◆ ENTRIES PROVIDED
########################################
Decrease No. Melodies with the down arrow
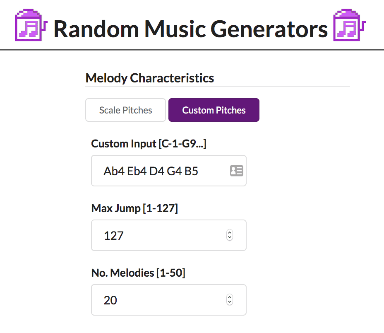The width and height of the screenshot is (384, 333). click(x=230, y=302)
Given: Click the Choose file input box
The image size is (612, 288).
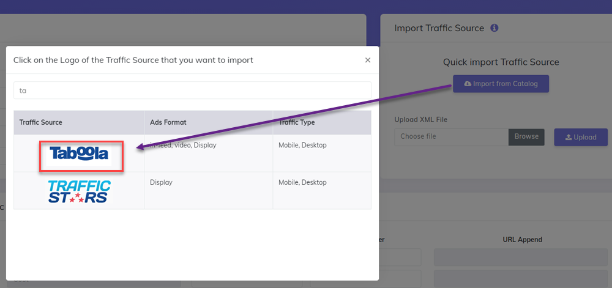Looking at the screenshot, I should [451, 137].
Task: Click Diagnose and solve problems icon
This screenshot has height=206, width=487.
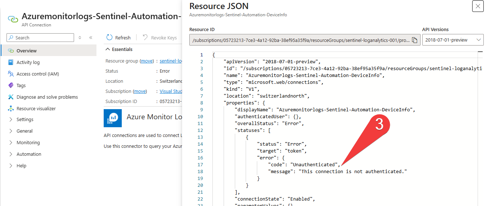Action: tap(11, 97)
########################################
◆ WORK ITEM
Your copy should consist only of the lines from the one containing "Task: Click Diagnose and solve problems icon" through the last line of the entries above, reproduced exactly, without pictures.

◆ TASK OUTPUT
Task: Click Diagnose and solve problems icon
This screenshot has height=206, width=487.
Action: tap(11, 97)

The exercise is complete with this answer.